Currently the mechanism of secretion for the Salmonella type three secretion system (T3SS) is not understood thus selecting proteins to secrete via the T3SS is mostly just a guess. However, the labor required to verify a protein’s compatibility with the T3SS is labor intensive making incorrect guesses costly. In response, my goal was to construct an empirical, statistically derived model to predict whether or not a protein can be secreted by the engineered T3SS which was developed in part by the Tullman-Ercek lab. As an additional constraint, only variables that are computationally derived were used as input so that a prediction could be made with the amino acid sequence as the sole input. Initial models based on secretion attempts made through the Tullman-Ercek Lab’s history of research on T3SS have yielded encouraging results.

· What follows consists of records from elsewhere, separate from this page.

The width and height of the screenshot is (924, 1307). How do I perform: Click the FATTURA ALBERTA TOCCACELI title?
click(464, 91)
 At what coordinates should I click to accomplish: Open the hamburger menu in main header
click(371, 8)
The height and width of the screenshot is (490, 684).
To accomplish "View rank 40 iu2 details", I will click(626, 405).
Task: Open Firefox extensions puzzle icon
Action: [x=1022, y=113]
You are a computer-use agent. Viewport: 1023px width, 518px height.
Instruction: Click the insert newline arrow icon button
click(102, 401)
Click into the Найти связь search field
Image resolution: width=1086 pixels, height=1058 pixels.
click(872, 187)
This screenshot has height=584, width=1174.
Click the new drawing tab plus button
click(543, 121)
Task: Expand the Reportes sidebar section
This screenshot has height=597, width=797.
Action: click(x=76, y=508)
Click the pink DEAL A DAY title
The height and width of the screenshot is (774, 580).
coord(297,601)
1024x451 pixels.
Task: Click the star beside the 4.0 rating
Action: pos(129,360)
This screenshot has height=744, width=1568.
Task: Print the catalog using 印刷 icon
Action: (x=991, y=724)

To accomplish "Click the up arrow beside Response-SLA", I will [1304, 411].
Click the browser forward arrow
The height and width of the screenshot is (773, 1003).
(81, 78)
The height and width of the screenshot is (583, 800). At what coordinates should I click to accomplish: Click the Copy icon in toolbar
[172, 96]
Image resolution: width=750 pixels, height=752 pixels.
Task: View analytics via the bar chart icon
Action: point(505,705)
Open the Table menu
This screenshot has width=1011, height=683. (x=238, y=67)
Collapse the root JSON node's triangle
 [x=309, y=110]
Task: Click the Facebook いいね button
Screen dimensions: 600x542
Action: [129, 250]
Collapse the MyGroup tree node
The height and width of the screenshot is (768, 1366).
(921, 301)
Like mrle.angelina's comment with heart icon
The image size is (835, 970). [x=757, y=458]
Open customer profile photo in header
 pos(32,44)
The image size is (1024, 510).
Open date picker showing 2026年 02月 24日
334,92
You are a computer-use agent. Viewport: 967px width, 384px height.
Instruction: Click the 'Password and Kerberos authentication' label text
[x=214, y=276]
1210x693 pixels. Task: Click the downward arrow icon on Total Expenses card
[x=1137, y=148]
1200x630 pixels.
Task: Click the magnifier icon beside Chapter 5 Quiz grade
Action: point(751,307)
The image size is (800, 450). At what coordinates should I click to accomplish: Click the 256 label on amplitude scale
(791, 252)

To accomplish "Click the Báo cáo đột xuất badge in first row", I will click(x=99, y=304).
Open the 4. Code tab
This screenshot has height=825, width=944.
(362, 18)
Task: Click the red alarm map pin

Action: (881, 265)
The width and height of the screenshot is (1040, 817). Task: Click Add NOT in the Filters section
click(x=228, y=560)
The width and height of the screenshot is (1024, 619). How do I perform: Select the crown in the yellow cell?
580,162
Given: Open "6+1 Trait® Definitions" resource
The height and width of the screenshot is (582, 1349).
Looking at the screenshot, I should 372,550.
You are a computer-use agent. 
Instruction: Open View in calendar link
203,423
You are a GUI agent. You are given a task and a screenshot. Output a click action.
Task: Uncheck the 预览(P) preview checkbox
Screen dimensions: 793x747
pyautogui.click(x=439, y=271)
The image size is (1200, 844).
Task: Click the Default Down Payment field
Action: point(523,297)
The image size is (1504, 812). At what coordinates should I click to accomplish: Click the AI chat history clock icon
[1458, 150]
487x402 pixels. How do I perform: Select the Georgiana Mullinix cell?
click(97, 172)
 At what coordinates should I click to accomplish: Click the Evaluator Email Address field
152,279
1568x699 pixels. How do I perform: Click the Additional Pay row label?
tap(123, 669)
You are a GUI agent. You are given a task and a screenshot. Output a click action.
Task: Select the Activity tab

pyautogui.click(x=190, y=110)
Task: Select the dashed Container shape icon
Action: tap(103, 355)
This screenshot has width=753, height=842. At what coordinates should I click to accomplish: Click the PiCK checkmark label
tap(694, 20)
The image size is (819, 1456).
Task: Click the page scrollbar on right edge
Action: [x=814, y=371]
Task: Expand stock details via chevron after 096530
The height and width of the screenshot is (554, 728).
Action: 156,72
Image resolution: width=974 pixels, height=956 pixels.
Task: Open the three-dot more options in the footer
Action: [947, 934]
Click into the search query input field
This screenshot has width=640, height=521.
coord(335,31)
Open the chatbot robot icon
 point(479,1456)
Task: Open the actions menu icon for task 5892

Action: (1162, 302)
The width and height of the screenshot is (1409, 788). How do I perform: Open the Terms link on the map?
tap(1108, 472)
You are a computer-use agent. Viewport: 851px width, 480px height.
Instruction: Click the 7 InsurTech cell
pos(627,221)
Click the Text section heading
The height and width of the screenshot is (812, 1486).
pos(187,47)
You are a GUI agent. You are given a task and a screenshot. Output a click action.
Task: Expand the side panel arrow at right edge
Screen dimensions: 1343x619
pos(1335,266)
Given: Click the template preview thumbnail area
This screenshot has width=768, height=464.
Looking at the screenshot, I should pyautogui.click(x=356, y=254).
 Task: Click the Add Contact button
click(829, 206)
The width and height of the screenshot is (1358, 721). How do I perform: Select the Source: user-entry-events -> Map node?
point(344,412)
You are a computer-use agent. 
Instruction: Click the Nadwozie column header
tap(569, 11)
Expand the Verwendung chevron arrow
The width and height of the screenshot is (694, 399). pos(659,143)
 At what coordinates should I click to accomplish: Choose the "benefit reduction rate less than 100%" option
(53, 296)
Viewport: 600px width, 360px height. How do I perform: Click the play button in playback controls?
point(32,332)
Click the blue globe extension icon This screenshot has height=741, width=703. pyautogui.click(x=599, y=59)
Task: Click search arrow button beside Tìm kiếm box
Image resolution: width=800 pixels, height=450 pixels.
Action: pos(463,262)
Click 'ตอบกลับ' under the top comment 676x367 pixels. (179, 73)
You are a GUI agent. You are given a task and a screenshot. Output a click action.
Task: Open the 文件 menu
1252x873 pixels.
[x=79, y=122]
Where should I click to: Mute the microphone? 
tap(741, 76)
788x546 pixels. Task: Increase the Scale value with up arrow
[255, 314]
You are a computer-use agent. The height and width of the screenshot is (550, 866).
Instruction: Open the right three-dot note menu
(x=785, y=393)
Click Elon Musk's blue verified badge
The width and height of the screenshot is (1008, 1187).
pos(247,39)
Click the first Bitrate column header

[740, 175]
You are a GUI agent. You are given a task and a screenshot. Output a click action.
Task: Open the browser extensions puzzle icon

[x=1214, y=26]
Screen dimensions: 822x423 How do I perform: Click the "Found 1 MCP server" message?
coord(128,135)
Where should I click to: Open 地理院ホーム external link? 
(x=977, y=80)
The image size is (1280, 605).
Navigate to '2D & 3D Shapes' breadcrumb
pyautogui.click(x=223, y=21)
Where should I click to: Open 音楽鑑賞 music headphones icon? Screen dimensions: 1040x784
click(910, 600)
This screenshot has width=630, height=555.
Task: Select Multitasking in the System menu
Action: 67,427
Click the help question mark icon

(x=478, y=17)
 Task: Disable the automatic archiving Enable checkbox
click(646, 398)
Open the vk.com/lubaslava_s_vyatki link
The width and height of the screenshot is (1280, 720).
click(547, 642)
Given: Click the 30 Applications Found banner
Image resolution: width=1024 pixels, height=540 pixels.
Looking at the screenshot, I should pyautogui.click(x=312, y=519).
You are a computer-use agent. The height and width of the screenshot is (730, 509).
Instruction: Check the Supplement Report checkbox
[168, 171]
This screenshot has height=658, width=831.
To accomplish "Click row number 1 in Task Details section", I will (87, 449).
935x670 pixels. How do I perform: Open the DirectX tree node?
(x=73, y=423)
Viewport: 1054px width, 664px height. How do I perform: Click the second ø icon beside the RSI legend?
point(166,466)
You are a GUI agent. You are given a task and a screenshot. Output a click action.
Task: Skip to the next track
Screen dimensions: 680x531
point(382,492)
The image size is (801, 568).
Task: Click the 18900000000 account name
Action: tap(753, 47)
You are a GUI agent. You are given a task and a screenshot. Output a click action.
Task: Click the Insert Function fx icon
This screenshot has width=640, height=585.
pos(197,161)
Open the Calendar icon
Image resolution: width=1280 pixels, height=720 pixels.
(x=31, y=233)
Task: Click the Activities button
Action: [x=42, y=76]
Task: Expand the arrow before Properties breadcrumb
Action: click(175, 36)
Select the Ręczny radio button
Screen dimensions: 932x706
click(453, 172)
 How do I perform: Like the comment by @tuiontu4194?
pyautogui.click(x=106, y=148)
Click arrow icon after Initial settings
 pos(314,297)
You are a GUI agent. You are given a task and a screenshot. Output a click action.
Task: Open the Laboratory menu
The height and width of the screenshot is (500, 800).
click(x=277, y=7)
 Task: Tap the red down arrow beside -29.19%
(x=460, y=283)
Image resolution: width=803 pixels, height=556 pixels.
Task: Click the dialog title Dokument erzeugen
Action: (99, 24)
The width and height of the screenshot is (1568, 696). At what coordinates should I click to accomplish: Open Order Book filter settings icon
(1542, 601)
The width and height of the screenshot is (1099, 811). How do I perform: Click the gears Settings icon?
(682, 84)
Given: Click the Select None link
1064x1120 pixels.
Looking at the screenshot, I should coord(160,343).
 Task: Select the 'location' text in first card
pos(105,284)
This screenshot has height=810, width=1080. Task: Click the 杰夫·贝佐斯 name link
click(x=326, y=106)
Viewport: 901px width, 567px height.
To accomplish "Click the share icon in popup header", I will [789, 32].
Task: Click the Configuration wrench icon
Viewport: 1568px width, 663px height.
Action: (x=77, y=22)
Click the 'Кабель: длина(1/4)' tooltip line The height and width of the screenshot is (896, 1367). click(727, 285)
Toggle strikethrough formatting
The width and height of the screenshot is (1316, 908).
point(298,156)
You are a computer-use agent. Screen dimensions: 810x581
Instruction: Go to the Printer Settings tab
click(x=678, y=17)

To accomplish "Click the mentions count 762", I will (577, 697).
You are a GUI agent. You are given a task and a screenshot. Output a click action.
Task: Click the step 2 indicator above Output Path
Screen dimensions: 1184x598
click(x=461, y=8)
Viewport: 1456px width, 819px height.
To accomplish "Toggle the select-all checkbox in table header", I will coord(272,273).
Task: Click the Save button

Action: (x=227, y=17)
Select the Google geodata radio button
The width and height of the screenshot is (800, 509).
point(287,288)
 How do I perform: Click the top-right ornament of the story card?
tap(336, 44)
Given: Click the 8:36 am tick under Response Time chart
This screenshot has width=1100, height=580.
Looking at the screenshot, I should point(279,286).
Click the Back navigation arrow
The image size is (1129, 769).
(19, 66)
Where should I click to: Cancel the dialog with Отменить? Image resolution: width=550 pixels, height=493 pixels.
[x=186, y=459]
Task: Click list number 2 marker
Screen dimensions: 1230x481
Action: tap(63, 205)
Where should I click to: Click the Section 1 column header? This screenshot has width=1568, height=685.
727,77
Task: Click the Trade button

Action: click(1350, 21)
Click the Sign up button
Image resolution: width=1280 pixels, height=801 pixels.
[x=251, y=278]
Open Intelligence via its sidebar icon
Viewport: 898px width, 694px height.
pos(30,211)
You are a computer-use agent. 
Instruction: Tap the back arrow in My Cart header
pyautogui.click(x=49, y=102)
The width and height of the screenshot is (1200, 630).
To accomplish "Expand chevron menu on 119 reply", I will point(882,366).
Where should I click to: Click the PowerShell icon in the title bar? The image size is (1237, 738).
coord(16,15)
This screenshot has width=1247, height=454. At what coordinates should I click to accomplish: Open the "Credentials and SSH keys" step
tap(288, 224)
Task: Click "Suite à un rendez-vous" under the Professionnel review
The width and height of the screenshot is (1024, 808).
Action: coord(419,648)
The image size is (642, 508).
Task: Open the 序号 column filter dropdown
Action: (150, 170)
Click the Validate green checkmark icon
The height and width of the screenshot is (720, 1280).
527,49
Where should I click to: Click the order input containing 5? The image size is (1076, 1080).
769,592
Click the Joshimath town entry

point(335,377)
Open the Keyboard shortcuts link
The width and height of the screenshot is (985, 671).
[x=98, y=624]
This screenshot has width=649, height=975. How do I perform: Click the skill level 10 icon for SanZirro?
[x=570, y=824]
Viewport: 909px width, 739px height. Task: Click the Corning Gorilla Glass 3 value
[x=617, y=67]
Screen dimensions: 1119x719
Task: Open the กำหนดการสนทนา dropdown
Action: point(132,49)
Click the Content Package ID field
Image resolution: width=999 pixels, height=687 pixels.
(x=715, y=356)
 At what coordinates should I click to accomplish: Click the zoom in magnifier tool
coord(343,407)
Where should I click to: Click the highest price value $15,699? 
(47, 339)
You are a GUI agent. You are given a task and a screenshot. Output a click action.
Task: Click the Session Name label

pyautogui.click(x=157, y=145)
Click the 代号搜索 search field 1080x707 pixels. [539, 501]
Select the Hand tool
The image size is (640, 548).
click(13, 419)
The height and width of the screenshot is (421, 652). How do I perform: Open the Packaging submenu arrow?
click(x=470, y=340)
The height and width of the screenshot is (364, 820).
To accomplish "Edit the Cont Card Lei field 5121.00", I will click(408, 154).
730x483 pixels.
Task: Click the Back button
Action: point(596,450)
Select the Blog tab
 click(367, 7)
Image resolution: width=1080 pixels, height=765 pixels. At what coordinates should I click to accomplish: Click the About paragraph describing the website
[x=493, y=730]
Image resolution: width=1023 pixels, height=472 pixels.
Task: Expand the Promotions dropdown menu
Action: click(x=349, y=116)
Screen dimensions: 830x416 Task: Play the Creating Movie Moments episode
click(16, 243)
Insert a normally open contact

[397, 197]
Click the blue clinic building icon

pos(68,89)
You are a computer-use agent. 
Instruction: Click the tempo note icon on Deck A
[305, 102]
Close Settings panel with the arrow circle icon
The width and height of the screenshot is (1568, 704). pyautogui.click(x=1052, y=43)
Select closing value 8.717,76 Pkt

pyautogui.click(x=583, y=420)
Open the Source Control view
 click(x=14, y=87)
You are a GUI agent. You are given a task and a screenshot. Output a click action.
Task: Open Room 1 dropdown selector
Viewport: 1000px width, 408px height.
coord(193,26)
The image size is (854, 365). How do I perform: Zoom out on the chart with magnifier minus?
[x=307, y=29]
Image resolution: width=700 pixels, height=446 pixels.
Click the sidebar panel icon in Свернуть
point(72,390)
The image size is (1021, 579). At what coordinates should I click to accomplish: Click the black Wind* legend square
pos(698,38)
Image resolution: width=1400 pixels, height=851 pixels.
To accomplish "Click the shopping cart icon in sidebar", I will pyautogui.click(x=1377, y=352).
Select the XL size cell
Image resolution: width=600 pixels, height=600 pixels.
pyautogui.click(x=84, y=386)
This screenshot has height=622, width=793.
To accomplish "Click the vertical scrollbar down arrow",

Motivated by this success, the training set was expanded to 80 proteins to add stability and better coverage of the protein parameter space. I wrote over 1000 lines of Matlab code for this project. Approaches applied include Partial Least Squares coupled Discriminant Analysis (PLS-DA) and Support Vector Machines (SVM). Modeling was unsuccessful because the training set is still too small for machine learning approaches. Current efforts are focusing on dissemination of T3SS production system so that other users can expand the training set through their endeavors to apply it to various use cases.

Metcalf, K., J. Bevington, S. Rosales, E. Valdivia, and D. Tullman-Ercek. 2016. Proteins adopt functionally active confirmations in the extracellular space after secretion by the type III secretion system. Microbial Cell Factories.